But what happens when the trio adds a fourth element to the mix? No, they haven’t enlisted studio guitarist Marc Ribot as a permanent guitarist, even though he never ceases to show up on their studio albums. For their latest LP End of the World Party (Just In Case), they signed up a big-time pop producer, John King (Dust Brothers, Beastie Boys, Beck), and gave him so much creative control that he ended up with songwriting credits. The band figured that they could use the outside input to expand sonically.

“We do so many different things and can do so many different things,” Medeski explained. “We said ‘let’s use John and see what he hears in our music.’ It was very much his direction.”

King, who basically recorded MMW improvising and constructed the album with a hip-hop mentality, picks the best pieces and loops them as samples while the band records new sections on top. It’s no surprise then that End of the World Party (Just In Case) does sound different than their previous works. It’s danceable, and stays interesting and substantial thanks to the little bits and pieces of tonal continuity that rise to the surface.

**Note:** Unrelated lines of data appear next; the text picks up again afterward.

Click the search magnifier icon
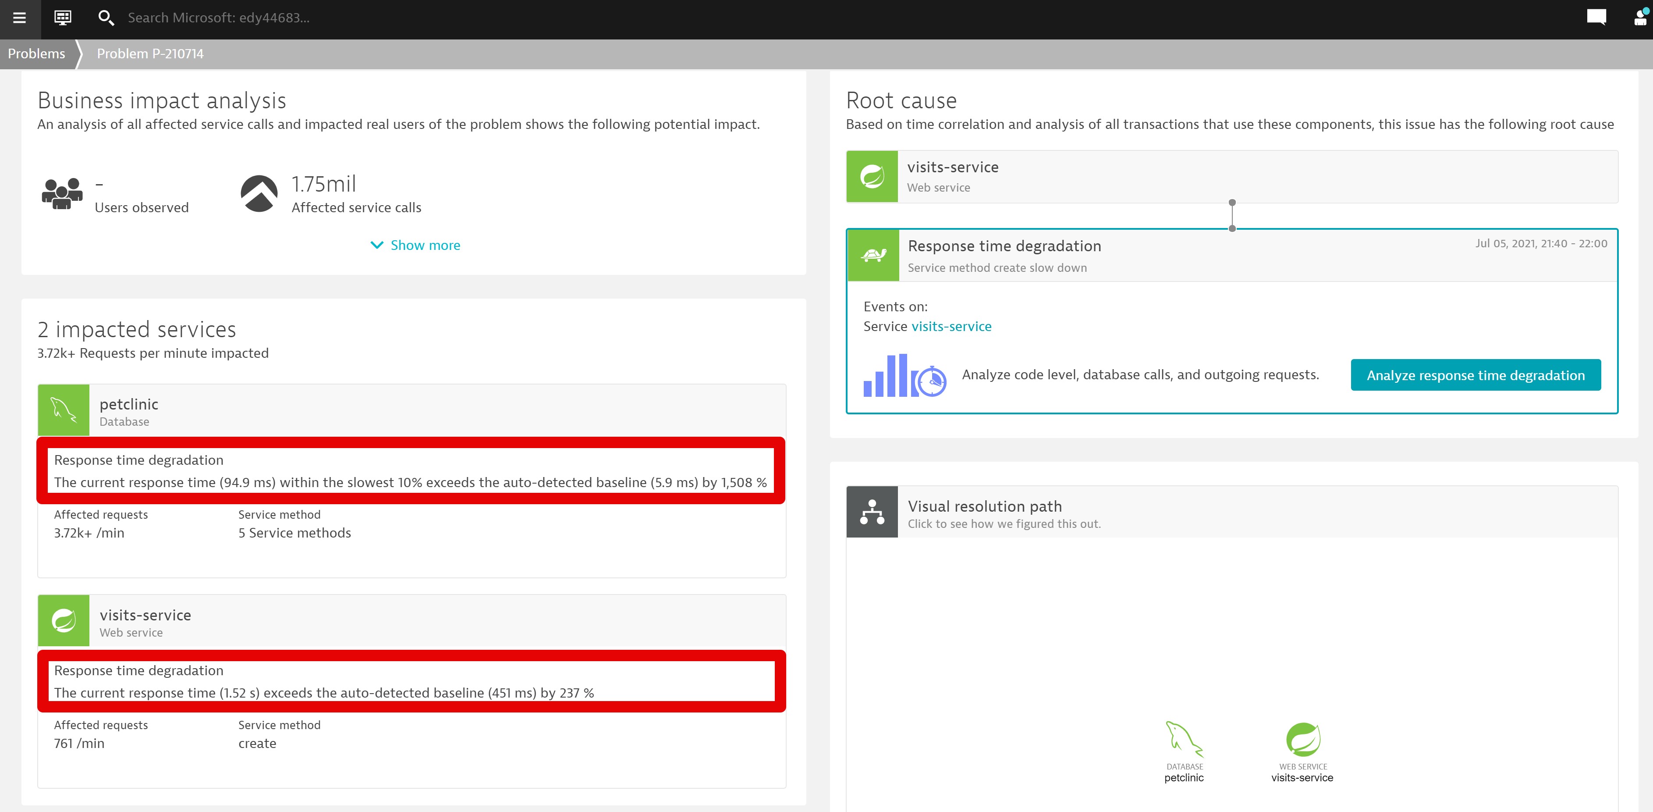Viewport: 1653px width, 812px height. 106,18
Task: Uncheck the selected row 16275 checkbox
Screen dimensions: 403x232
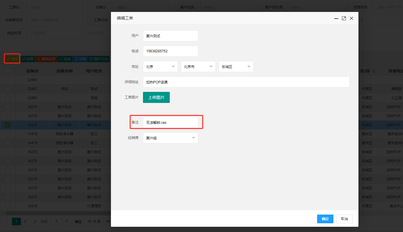Action: pos(8,125)
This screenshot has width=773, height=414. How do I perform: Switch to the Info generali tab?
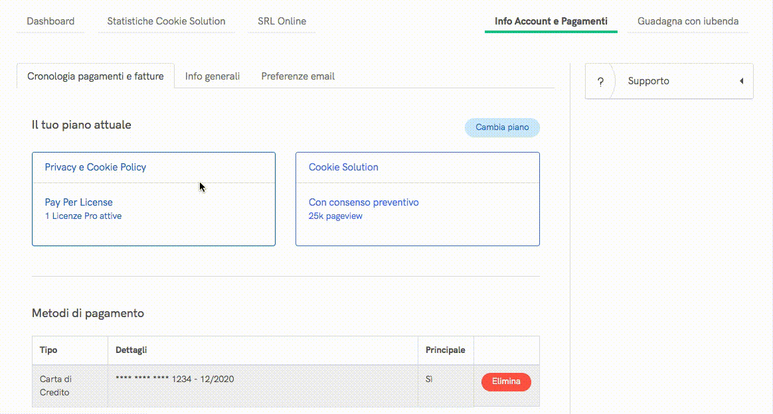point(212,76)
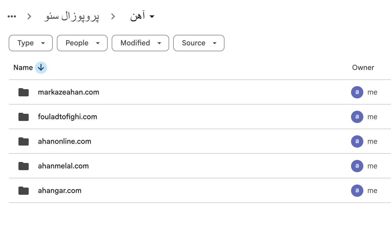Open the آهن folder actions dropdown

(152, 16)
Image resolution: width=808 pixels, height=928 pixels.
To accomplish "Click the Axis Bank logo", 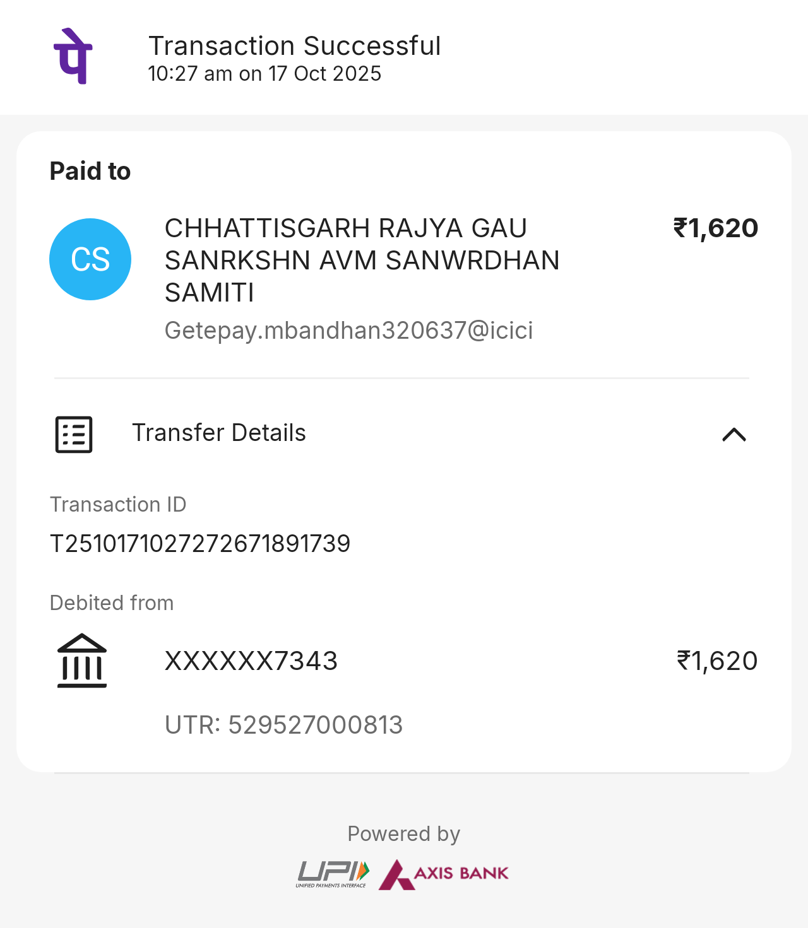I will (x=444, y=874).
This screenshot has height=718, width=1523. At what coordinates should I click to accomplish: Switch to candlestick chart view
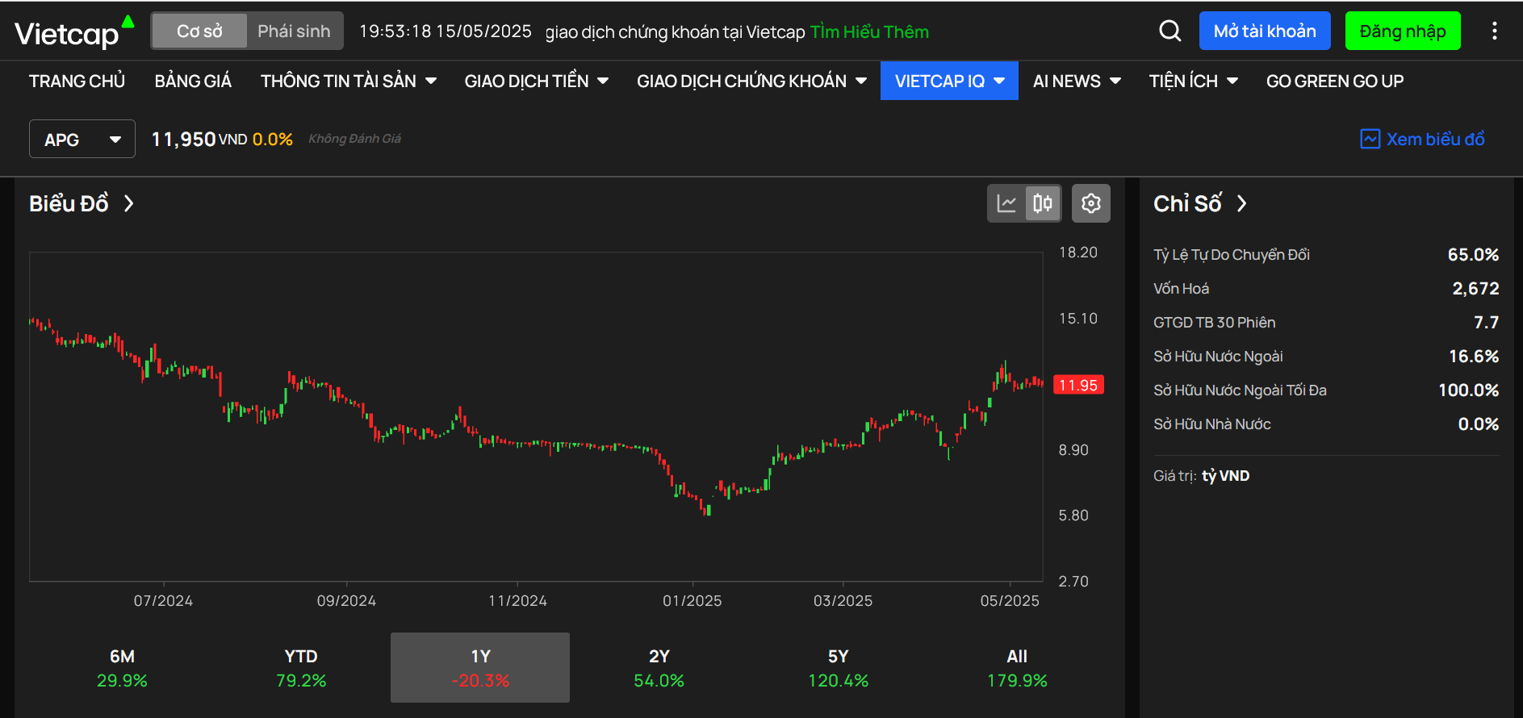pos(1043,203)
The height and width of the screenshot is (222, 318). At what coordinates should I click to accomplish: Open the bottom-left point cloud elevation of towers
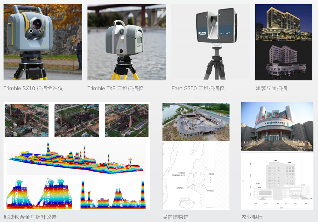tap(39, 194)
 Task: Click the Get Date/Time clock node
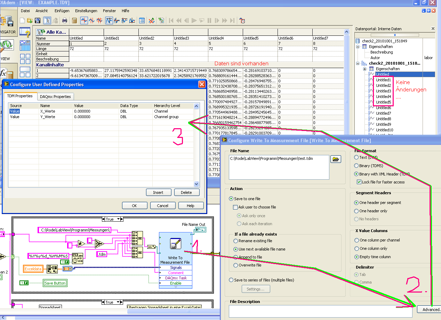[x=78, y=259]
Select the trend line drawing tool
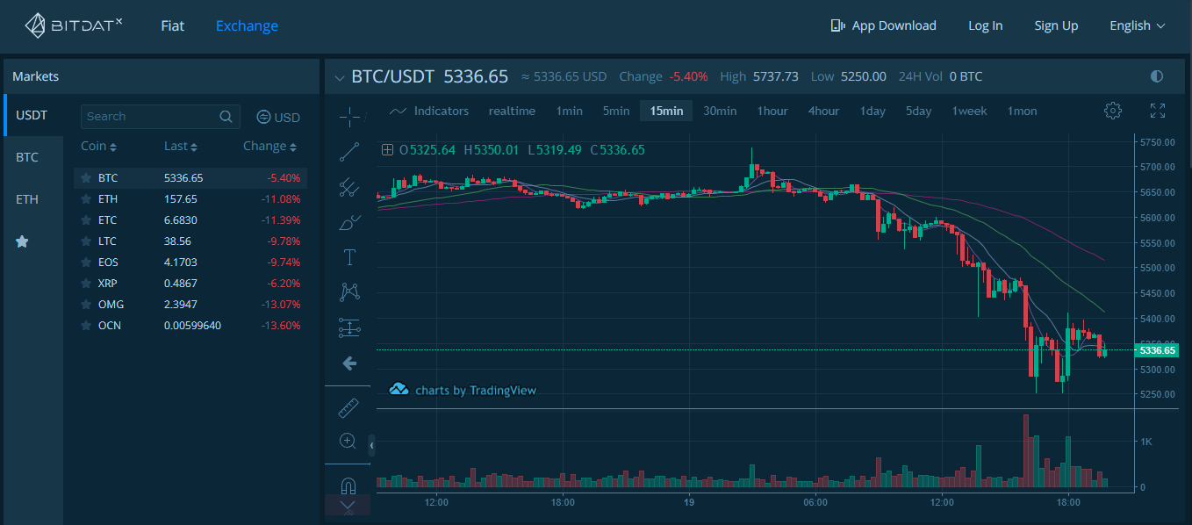1192x525 pixels. (x=349, y=152)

“That’s the battle,” Medeski said. “One of the things that we experiment with all of the time is the line between grooving and being more intellectually advanced or adventurous.”

As far as translating the new songs into a live setting, Medeski doesn’t seem worried — for a band that has been around for 14 years, keeping the marriage fresh is a necessity. Yes, they all have side projects, but it’s not the same as playing together. None of the band members feel like they’re musically cheating on one another.

“It’s like having a conversation with an old friend. It gets deeper in a lot of ways, even if it’s not weird and exciting and new as having a conversation with someone you just met in a bar,” Medeski said.

Tonight’s show is the first leg of their two month-long national tour. Always the kidder, Medeski sent out this message to his fans in Ann Arbor. “First gig is always the best.”